Yapılacak İş ->
Aşağıdaki veride "You are a GUI" ifadesini içeren satırdan başlayıp "pos(343,184)" ifadesini içeren satıra kadar uzanan satırları, her iki satır da dâhil olmak üzere, hiçbir değişiklik yapmadan kopyalayınız.

Sağlanan Veriler ->
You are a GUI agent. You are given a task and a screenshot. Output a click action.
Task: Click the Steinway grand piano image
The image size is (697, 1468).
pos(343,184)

==

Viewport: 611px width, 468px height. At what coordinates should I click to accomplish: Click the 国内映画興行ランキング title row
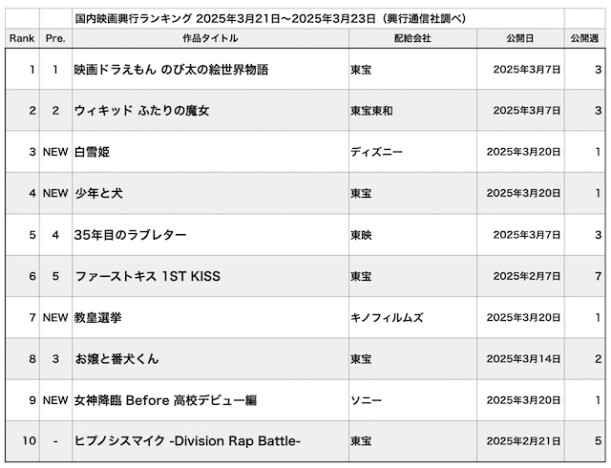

---

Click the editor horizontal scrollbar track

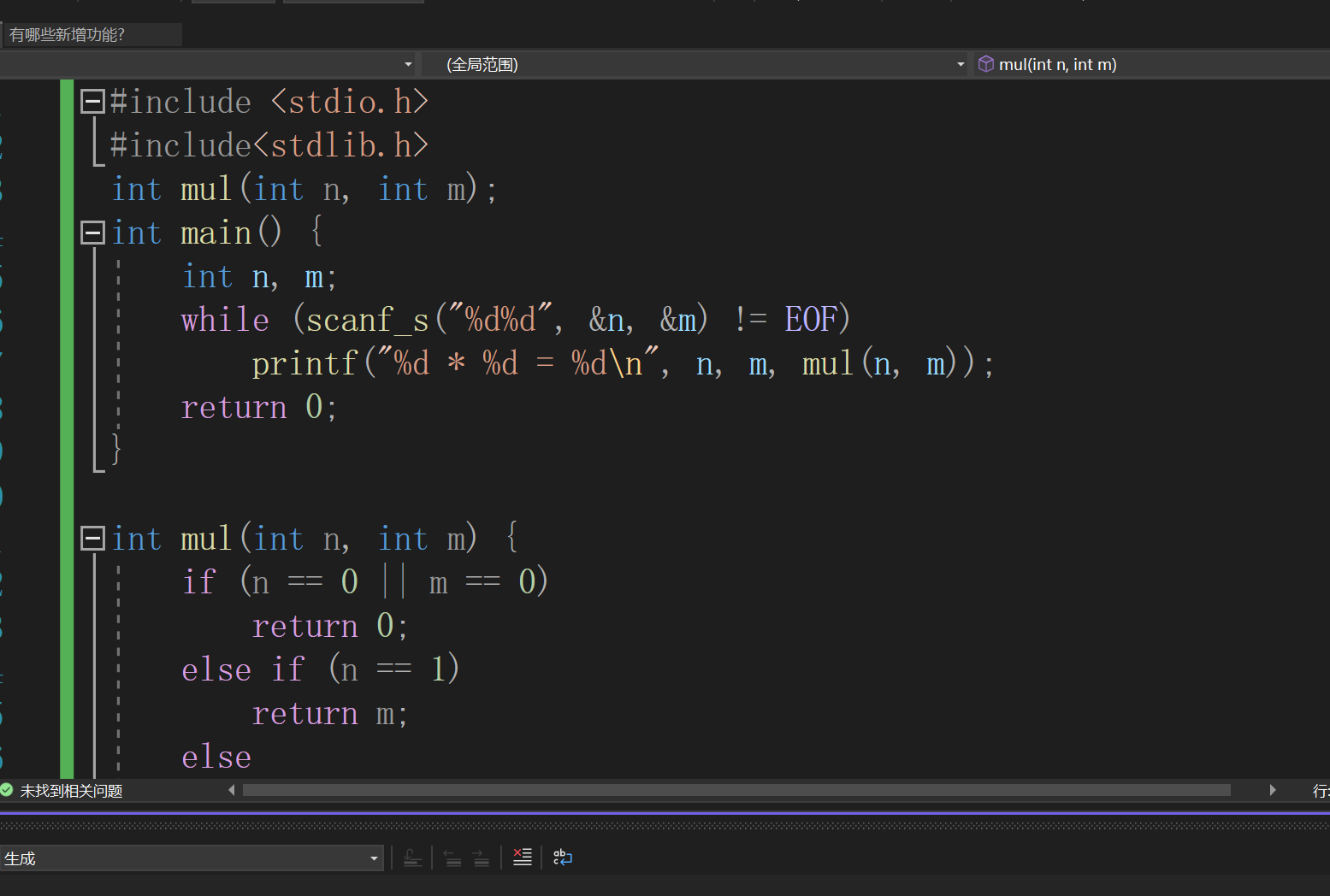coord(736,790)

Sorunun Çözümü ->
You are a GUI agent. You are given a task and a screenshot. Output a click action.
Task: Click the Steinway grand piano image
The image size is (697, 1468).
pos(343,184)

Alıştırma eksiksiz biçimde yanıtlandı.